Page extract:
India clamps down on OTC antibiotic sales to stem spread of superbugs

By Gareth Macdonald

- Last updated on GMT

iStock/Vepar5
iStock/Vepar5

Related tags Antibiotic resistance

The CDSCO has urged pharmacies to stop selling prescription antibiotics over-the-counter in an effort to slow the spread of antimicrobial resistance.

The Delhi-headquartered regulator issued a guidance note​  today, explaining it aims to "contain microbial resistance​" by reminding pharmacies and patients of the problems associated with taking antibiotics that have not been prescribed.

"To contain anti-microbial resistance, the office has been advising the supply chain system in India to follow strict requirements of Schedule H and H1 for the sale of medicines​."

Under Indian law Schedule H medicines must be labelled with “Rx” and information making clear the drug is only available on prescription.

Schedule H1 drugs carry the same information and a warning that “it is dangerous to take the preparation except in accordance with the medical advice.​”

The Central Drugs Standard Control Organization (CDSCO) said the note was prompted by reports that “antimicrobial resistance has resulted in the death of a patient in India​” but did not provide additional information.

US death

The CDSCO note comes days after the Centers for Disease Control and prevention (CDC) reported​ the detection of an untreatable superbug in samples from a woman who died last September after returning to the US from India.

According to the agency the deceased woman returned to the US and was admitted to hospital in Reno, Nevada in August after an extended visit to India during which she was hospitalized on several occasions after fracturing her right femur.

Subsequent testing of isolates from the deceased woman identified a strain of Klebsiella pneumoniae ​that is resistant to all antibiotics available in the US.

Collaboration

Publication of the note coincides with the start of an antibiotics-focused research projects by India's Department of Biotechnology and the Swedish Governmental Agency for Innovation Systems (VINNOVA).

The wide ranging project​ is designed to foster development of research and innovation in a number of scientific areas, including antimicrobial resistance.

Dataset excerpts:
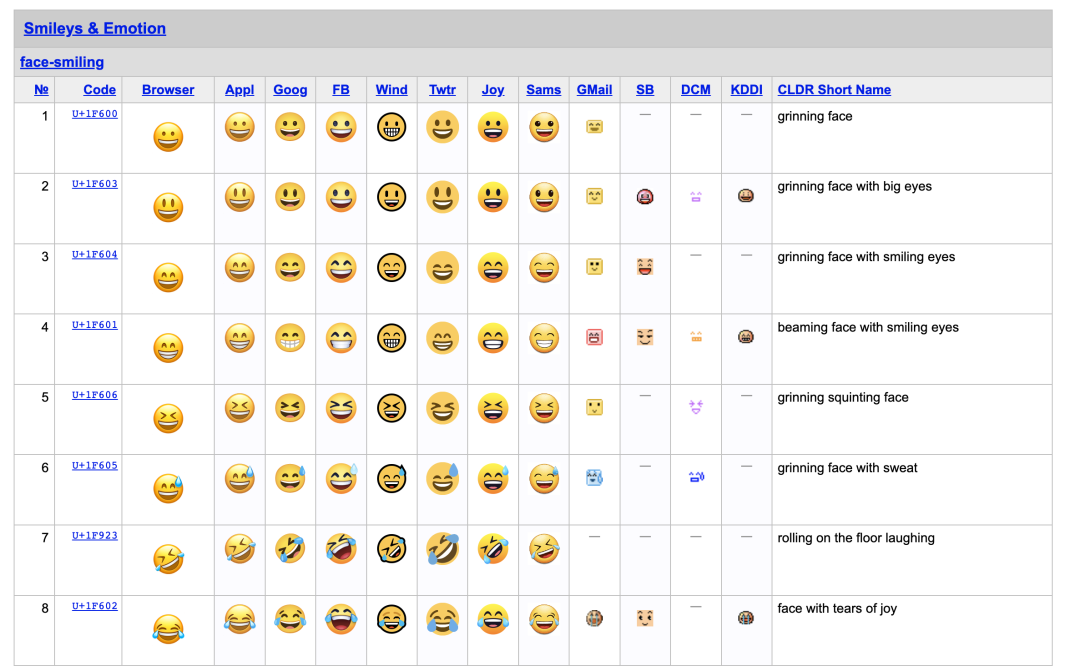Click Windows rolling on floor laughing emoji

(391, 548)
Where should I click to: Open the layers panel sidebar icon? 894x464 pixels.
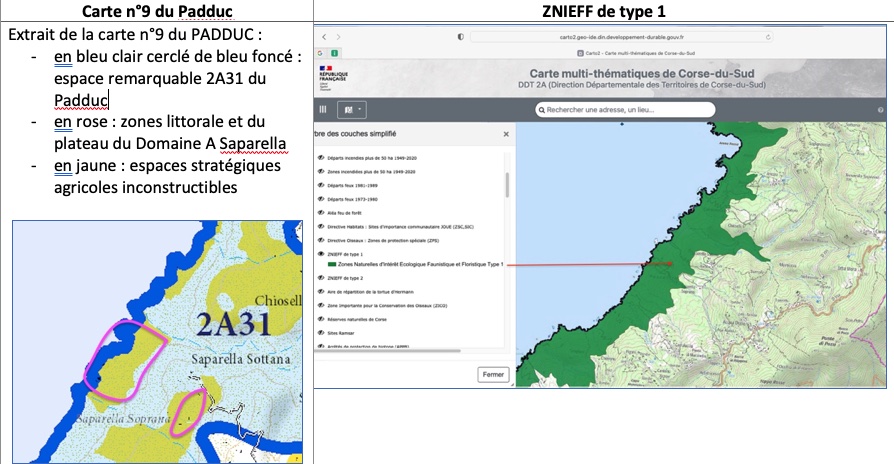tap(323, 110)
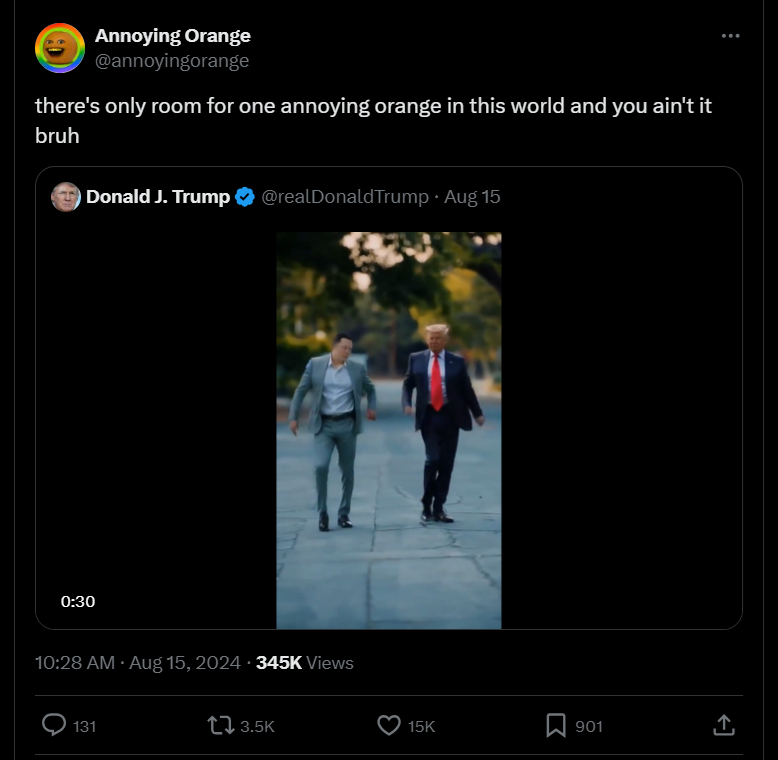
Task: Click the share upload icon
Action: [723, 725]
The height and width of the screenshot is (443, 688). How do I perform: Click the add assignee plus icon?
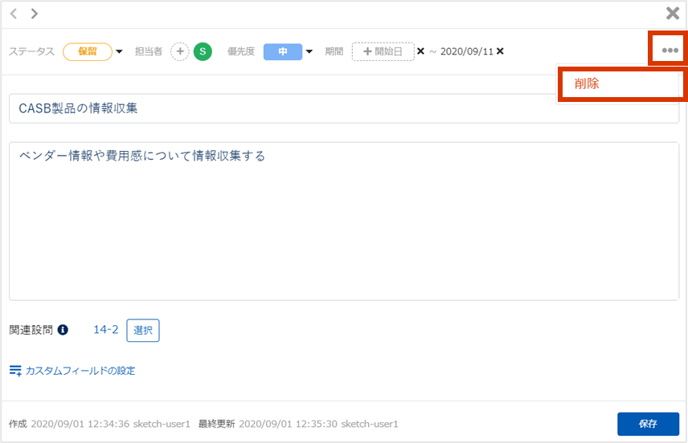180,51
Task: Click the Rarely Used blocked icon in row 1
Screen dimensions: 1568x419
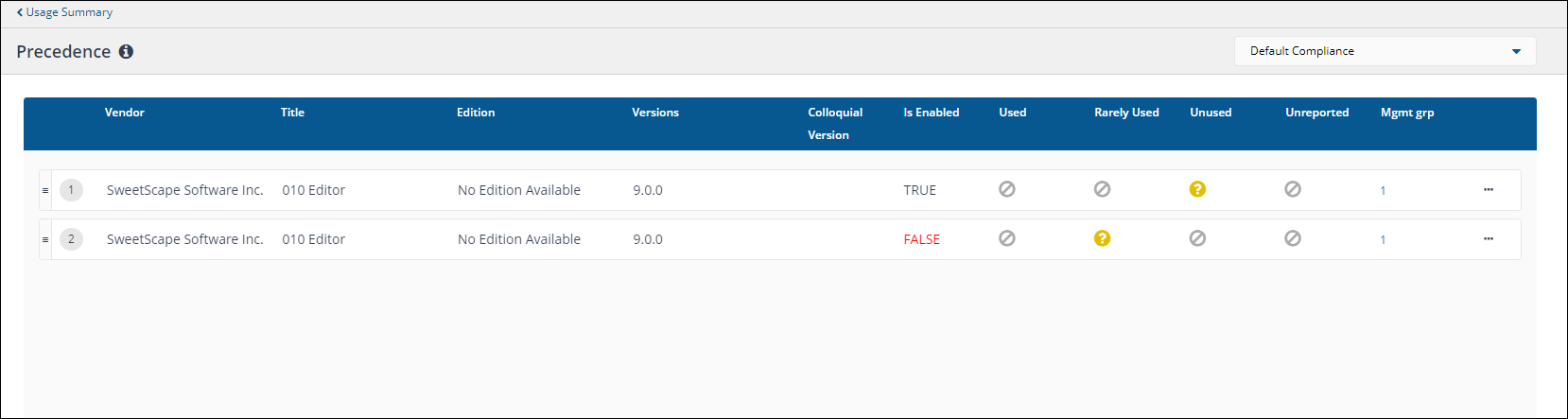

Brief A:
Answer these questions from the article on India's crackdown on antibiotic sales:
(i) In which city is the CDSCO headquartered?
(ii) In which city was the deceased woman admitted to hospital in August?
(iii) Which Swedish agency is working with India's Department of Biotechnology on the research project?
Brief B:
From the article on India's crackdown on antibiotic sales, write out the part that opens with the words containing "Under Indian law" and closes with "US from India.".

Task response A:
(i) Delhi
(ii) Reno, Nevada
(iii) The Swedish Governmental Agency for Innovation Systems (VINNOVA)

Task response B:
Under Indian law Schedule H medicines must be labelled with “Rx” and information making clear the drug is only available on prescription.

Schedule H1 drugs carry the same information and a warning that “it is dangerous to take the preparation except in accordance with the medical advice.​”

The Central Drugs Standard Control Organization (CDSCO) said the note was prompted by reports that “antimicrobial resistance has resulted in the death of a patient in India​” but did not provide additional information.

US death

The CDSCO note comes days after the Centers for Disease Control and prevention (CDC) reported​ the detection of an untreatable superbug in samples from a woman who died last September after returning to the US from India.